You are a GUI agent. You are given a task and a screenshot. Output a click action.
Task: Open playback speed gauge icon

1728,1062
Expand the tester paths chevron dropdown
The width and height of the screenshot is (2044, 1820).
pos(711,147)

◆ ◆ ◆

What is needed:
Output the full listing without altering anything.

Answer to this task:
You are a GUI agent. You are given a task and a screenshot. Output a click action.
Task: Open playback speed gauge icon

1728,1062
Expand the tester paths chevron dropdown
The width and height of the screenshot is (2044, 1820).
pos(711,147)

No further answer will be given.